> **TASK DIRECTIONS**:
Reproduce the following listing verbatim, line for line, without any alteration.
^^^^^^^^
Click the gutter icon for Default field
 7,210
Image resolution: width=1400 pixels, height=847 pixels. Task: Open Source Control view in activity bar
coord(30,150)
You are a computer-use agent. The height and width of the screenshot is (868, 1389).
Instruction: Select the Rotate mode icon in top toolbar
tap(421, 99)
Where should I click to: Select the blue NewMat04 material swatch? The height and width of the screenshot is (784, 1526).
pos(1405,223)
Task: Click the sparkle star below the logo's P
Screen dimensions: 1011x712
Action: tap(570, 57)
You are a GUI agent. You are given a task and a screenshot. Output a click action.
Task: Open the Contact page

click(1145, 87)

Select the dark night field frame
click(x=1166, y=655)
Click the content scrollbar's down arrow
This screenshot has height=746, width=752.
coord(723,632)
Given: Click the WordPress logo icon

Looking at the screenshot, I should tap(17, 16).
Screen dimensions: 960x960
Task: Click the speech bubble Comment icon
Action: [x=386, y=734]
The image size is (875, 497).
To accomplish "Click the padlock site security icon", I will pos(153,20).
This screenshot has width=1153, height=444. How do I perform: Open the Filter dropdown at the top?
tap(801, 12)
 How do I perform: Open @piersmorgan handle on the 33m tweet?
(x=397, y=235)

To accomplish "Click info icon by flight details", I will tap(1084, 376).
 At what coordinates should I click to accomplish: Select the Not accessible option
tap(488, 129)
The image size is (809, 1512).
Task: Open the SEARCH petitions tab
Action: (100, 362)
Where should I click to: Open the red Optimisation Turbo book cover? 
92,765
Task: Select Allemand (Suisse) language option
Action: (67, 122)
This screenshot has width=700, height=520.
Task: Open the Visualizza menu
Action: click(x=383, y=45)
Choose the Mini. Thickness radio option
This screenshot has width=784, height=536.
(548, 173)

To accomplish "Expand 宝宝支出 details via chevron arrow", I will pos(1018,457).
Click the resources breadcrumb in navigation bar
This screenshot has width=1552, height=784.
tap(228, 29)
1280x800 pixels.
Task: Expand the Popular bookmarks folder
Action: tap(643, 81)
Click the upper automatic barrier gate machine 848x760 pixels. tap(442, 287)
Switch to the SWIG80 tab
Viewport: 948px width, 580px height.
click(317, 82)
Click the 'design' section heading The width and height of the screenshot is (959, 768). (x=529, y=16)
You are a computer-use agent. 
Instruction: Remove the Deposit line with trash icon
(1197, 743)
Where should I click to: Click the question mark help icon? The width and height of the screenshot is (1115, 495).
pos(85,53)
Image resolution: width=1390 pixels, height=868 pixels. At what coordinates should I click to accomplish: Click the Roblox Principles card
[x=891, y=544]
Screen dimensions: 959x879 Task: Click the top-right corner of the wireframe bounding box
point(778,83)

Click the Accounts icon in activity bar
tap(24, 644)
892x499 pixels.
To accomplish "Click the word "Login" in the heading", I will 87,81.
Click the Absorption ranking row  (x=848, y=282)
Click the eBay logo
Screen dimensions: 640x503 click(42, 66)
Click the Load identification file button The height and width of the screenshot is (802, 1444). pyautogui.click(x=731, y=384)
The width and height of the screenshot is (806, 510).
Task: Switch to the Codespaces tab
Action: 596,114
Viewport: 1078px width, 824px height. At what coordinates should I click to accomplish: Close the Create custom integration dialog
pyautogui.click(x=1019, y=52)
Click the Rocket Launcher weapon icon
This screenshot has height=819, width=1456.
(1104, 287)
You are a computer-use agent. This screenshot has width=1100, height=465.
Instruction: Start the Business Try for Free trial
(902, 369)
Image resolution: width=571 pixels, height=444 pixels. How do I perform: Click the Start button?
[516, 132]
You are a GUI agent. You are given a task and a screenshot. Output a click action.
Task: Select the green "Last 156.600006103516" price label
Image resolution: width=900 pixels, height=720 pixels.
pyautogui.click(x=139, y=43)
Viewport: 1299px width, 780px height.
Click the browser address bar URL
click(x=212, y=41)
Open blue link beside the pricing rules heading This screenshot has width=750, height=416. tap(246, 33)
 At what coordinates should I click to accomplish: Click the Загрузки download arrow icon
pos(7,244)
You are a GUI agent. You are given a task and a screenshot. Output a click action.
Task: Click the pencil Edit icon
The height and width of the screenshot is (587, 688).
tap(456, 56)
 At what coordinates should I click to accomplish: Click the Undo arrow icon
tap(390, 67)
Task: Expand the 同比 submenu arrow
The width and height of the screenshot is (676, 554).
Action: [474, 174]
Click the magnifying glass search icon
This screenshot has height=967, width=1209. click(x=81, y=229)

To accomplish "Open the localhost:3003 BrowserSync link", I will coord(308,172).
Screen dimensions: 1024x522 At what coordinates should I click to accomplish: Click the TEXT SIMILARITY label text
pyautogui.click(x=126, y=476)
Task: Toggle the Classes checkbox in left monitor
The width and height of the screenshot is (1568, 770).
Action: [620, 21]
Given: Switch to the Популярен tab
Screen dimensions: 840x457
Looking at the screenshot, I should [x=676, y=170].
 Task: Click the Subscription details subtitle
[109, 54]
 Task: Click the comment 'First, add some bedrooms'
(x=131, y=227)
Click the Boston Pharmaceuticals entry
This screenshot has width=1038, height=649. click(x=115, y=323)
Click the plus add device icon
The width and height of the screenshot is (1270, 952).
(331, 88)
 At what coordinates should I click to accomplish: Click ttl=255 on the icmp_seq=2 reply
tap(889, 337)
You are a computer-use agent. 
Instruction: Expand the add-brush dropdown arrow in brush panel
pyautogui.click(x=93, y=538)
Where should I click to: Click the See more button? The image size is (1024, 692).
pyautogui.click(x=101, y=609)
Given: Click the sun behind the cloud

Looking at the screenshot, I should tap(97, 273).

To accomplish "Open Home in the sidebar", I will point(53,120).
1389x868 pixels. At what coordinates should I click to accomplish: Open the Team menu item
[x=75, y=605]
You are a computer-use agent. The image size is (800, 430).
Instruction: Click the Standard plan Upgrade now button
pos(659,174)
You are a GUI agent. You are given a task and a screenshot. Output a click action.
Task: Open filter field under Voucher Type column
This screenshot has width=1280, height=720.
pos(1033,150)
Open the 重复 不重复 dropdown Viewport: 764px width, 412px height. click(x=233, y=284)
^^^^^^^^
> **WRITTEN RESPONSE**:
Click the gutter icon for Default field
 7,210
Image resolution: width=1400 pixels, height=847 pixels. Task: Open Source Control view in activity bar
coord(30,150)
You are a computer-use agent. The height and width of the screenshot is (868, 1389).
Instruction: Select the Rotate mode icon in top toolbar
tap(421, 99)
Where should I click to: Select the blue NewMat04 material swatch? The height and width of the screenshot is (784, 1526).
pos(1405,223)
Task: Click the sparkle star below the logo's P
Screen dimensions: 1011x712
Action: tap(570, 57)
You are a GUI agent. You are given a task and a screenshot. Output a click action.
Task: Open the Contact page

click(1145, 87)

Select the dark night field frame
click(x=1166, y=655)
Click the content scrollbar's down arrow
This screenshot has height=746, width=752.
coord(723,632)
Given: Click the WordPress logo icon

Looking at the screenshot, I should tap(17, 16).
Screen dimensions: 960x960
Task: Click the speech bubble Comment icon
Action: [x=386, y=734]
The image size is (875, 497).
To accomplish "Click the padlock site security icon", I will pos(153,20).
This screenshot has width=1153, height=444. How do I perform: Open the Filter dropdown at the top?
tap(801, 12)
 How do I perform: Open @piersmorgan handle on the 33m tweet?
(x=397, y=235)

To accomplish "Click info icon by flight details", I will tap(1084, 376).
 At what coordinates should I click to accomplish: Select the Not accessible option
tap(488, 129)
The image size is (809, 1512).
Task: Open the SEARCH petitions tab
Action: (100, 362)
Where should I click to: Open the red Optimisation Turbo book cover? 
92,765
Task: Select Allemand (Suisse) language option
Action: (67, 122)
This screenshot has width=700, height=520.
Task: Open the Visualizza menu
Action: click(x=383, y=45)
Choose the Mini. Thickness radio option
This screenshot has width=784, height=536.
(548, 173)

To accomplish "Expand 宝宝支出 details via chevron arrow", I will pos(1018,457).
Click the resources breadcrumb in navigation bar
This screenshot has width=1552, height=784.
tap(228, 29)
1280x800 pixels.
Task: Expand the Popular bookmarks folder
Action: tap(643, 81)
Click the upper automatic barrier gate machine 848x760 pixels. tap(442, 287)
Switch to the SWIG80 tab
Viewport: 948px width, 580px height.
click(317, 82)
Click the 'design' section heading The width and height of the screenshot is (959, 768). (x=529, y=16)
You are a computer-use agent. 
Instruction: Remove the Deposit line with trash icon
(1197, 743)
Where should I click to: Click the question mark help icon? The width and height of the screenshot is (1115, 495).
pos(85,53)
Image resolution: width=1390 pixels, height=868 pixels. At what coordinates should I click to accomplish: Click the Roblox Principles card
[x=891, y=544]
Screen dimensions: 959x879 Task: Click the top-right corner of the wireframe bounding box
point(778,83)

Click the Accounts icon in activity bar
tap(24, 644)
892x499 pixels.
To accomplish "Click the word "Login" in the heading", I will 87,81.
Click the Absorption ranking row  (x=848, y=282)
Click the eBay logo
Screen dimensions: 640x503 click(42, 66)
Click the Load identification file button The height and width of the screenshot is (802, 1444). pyautogui.click(x=731, y=384)
The width and height of the screenshot is (806, 510).
Task: Switch to the Codespaces tab
Action: 596,114
Viewport: 1078px width, 824px height. At what coordinates should I click to accomplish: Close the Create custom integration dialog
pyautogui.click(x=1019, y=52)
Click the Rocket Launcher weapon icon
This screenshot has height=819, width=1456.
(1104, 287)
You are a computer-use agent. This screenshot has width=1100, height=465.
Instruction: Start the Business Try for Free trial
(902, 369)
Image resolution: width=571 pixels, height=444 pixels. How do I perform: Click the Start button?
[516, 132]
You are a GUI agent. You are given a task and a screenshot. Output a click action.
Task: Select the green "Last 156.600006103516" price label
Image resolution: width=900 pixels, height=720 pixels.
pyautogui.click(x=139, y=43)
Viewport: 1299px width, 780px height.
Click the browser address bar URL
click(x=212, y=41)
Open blue link beside the pricing rules heading This screenshot has width=750, height=416. tap(246, 33)
 At what coordinates should I click to accomplish: Click the Загрузки download arrow icon
pos(7,244)
You are a GUI agent. You are given a task and a screenshot. Output a click action.
Task: Click the pencil Edit icon
The height and width of the screenshot is (587, 688).
tap(456, 56)
 At what coordinates should I click to accomplish: Click the Undo arrow icon
tap(390, 67)
Task: Expand the 同比 submenu arrow
The width and height of the screenshot is (676, 554).
Action: [474, 174]
Click the magnifying glass search icon
This screenshot has height=967, width=1209. click(x=81, y=229)

To accomplish "Open the localhost:3003 BrowserSync link", I will coord(308,172).
Screen dimensions: 1024x522 At what coordinates should I click to accomplish: Click the TEXT SIMILARITY label text
pyautogui.click(x=126, y=476)
Task: Toggle the Classes checkbox in left monitor
The width and height of the screenshot is (1568, 770).
Action: [620, 21]
Given: Switch to the Популярен tab
Screen dimensions: 840x457
Looking at the screenshot, I should [x=676, y=170].
 Task: Click the Subscription details subtitle
[109, 54]
 Task: Click the comment 'First, add some bedrooms'
(x=131, y=227)
Click the Boston Pharmaceuticals entry
This screenshot has width=1038, height=649. click(x=115, y=323)
Click the plus add device icon
The width and height of the screenshot is (1270, 952).
(331, 88)
 At what coordinates should I click to accomplish: Click ttl=255 on the icmp_seq=2 reply
tap(889, 337)
You are a computer-use agent. 
Instruction: Expand the add-brush dropdown arrow in brush panel
pyautogui.click(x=93, y=538)
Where should I click to: Click the See more button? The image size is (1024, 692).
pyautogui.click(x=101, y=609)
Given: Click the sun behind the cloud

Looking at the screenshot, I should tap(97, 273).

To accomplish "Open Home in the sidebar", I will point(53,120).
1389x868 pixels. At what coordinates should I click to accomplish: Open the Team menu item
[x=75, y=605]
You are a computer-use agent. The image size is (800, 430).
Instruction: Click the Standard plan Upgrade now button
pos(659,174)
You are a GUI agent. You are given a task and a screenshot. Output a click action.
Task: Open filter field under Voucher Type column
This screenshot has width=1280, height=720.
pos(1033,150)
Open the 重复 不重复 dropdown Viewport: 764px width, 412px height. click(x=233, y=284)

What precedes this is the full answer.